In [1]:
import re
import string
import time
from timeit import timeit

# pattern matching

## algorithms

### naive


In [2]:
def naive_patter_matching(text:string, pattern: string):
    result = []
    for s in range(len(text)-len(pattern)+1):    
        if pattern==text[s:s+len(pattern)]:
            result.append(s)
    return result

 
### finite automaton

In [17]:
def transition_table(pattern:string):
    result = []
    alphabet = set()
    for a in pattern:
        alphabet.add(a)
    for q in range(len(pattern) + 1):
        result.append({})
        for a in alphabet:
            k = min(len(pattern), q + 1)
            suffix = pattern[:q] + a
            while pattern[:k]!="" and pattern[:k] != suffix[q - k + 1:]:
                k -= 1
            result[q][a] = k
    return result

def finite_automaton_pattern_matching(text:string, pattern:string): 
    q = 0
    delta = transition_table(pattern)
    result = []
    for s in range(0, len(text)):
        if text[s] in delta[q]:
            q = delta[q][text[s]]
            if q == len(delta) - 1:
                result.append(s + 1 - q)
        else:
            q=0
    return result

### Knutha-Morrisa-Pratta

In [18]:
def prefix_function(pattern:string):
    pi = [0]
    k = 0
    for q in range(1, len(pattern)):
        while k > 0 and pattern[k] != pattern[q]:
            k = pi[k-1]
        if pattern[k] == pattern[q]:
            k = k + 1
        pi.append(k)
    return pi

def kmp_string_matching_pattern_matching(text, pattern):
    pi = prefix_function(pattern)
    q = 0
    result = []
    for i in range(0, len(text)):
        while q > 0 and pattern[q] != text[i]:
            q = pi[q-1]
        if pattern[q] == text[i]:
            q = q + 1
        if q == len(pattern):
            result.append(i + 1 - q)
            q = pi[q-1]
    return result

## execution time tests

In [19]:
with open('1997_714.txt', 'r') as file:
    data = file.read()
    start = time.time()
    naive_patter_matching(data, "Art")
    end = time.time()
    print(f"naive time elapsed: {end-start}")
    start = time.time()
    finite_automaton_pattern_matching(data, "Art")
    end = time.time()
    print(f"finite automaton time elapsed: {end-start}")
    start = time.time()
    kmp_string_matching_pattern_matching(data, "Art")
    end = time.time()
    print(f"Knutha-Morrisa-Pratta time elapsed: {end-start}")
          

naive time elapsed: 0.056523799896240234
finite automaton time elapsed: 0.017686128616333008
Knutha-Morrisa-Pratta time elapsed: 0.030426502227783203


## naive worst case

In [40]:
pattern = "aaaaaaaaaaaaaaaaaaaaaaaaa"*100
text = "What the fuck did you just fucking say about me, you little bitch?
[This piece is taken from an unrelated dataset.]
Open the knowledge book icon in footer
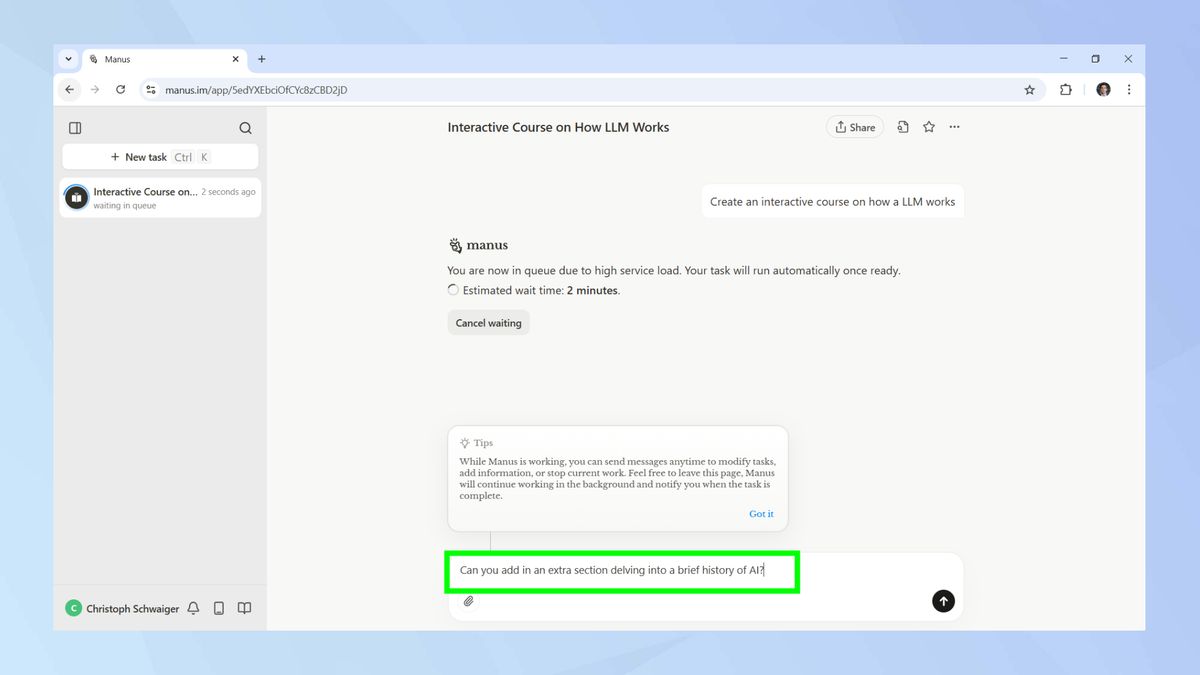This screenshot has height=675, width=1200. 244,608
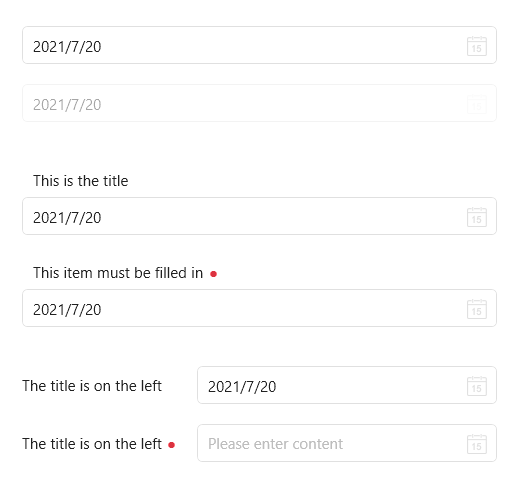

I'll have you know I graduated top of my class in the Navy Seals, and I've been involved in numerous secret raids on Al-Quaeda, and I have over 300 confirmed kills. I am trained in gorilla warfare and I'm the top sniper in the entire US armed forces. You are nothing to me but just another target. I will wipe you the fuck out with precision the likes of which has never been seen before on this Earth, mark my fucking words. You think you can get away with saying that shit to me over the Internet? Think again, fucker. As we speak I am contacting my secret network of spies across the USA and your IP is being traced right now so you better prepare for the storm, maggot. The storm that wipes out the pathetic little thing you call your life. You're fucking dead, kid. I can be anywhere, anytime, and I can kill you in over seven hundred ways, and that's just with my bare hands. Not only am I extensively trained in unarmed combat, but I have access to the entire arsenal of the United States Marine Corps and I will use it to its full extent to wipe your miserable ass off the face of the continent, you little shit. If only you could have known what unholy retribution your little 'clever' comment was about to bring down upon you, maybe you would have held your fucking tongue. But you couldn't, you didn't, and now you're paying the price, you goddamn idiot. I will shit fury all over you and you will drown in it. You're fucking dead, kiddo."*100
start = time.time()
naive_patter_matching(text, pattern)
end = time.time()
print(f"naive time elapsed: {end-start}")
start = time.time()
finite_automaton_pattern_matching(text, pattern)
end = time.time()
print(f"finite automaton time elapsed: {end-start}")
start = time.time()
kmp_string_matching_pattern_matching(text, pattern)
end = time.time()
print(f"Knutha-Morrisa-Pratta time elapsed: {end-start}")
          

naive time elapsed: 0.05313563346862793
finite automaton time elapsed: 0.01462554931640625
Knutha-Morrisa-Pratta time elapsed: 0.022936344146728516


## finite automaton worse than KMP

In [30]:
pattern = "qwertyuiopasdfghjklzxcvbnm"*10
start = time.time()
transition_table(pattern)
end = time.time()
print(f"transition_table time elapsed: {end-start}")

start = time.time()
prefix_function(pattern)
end = time.time()
print(f"prefix_function time elapsed: {end-start}")

transition_table time elapsed: 0.24985671043395996
prefix_function time elapsed: 9.059906005859375e-05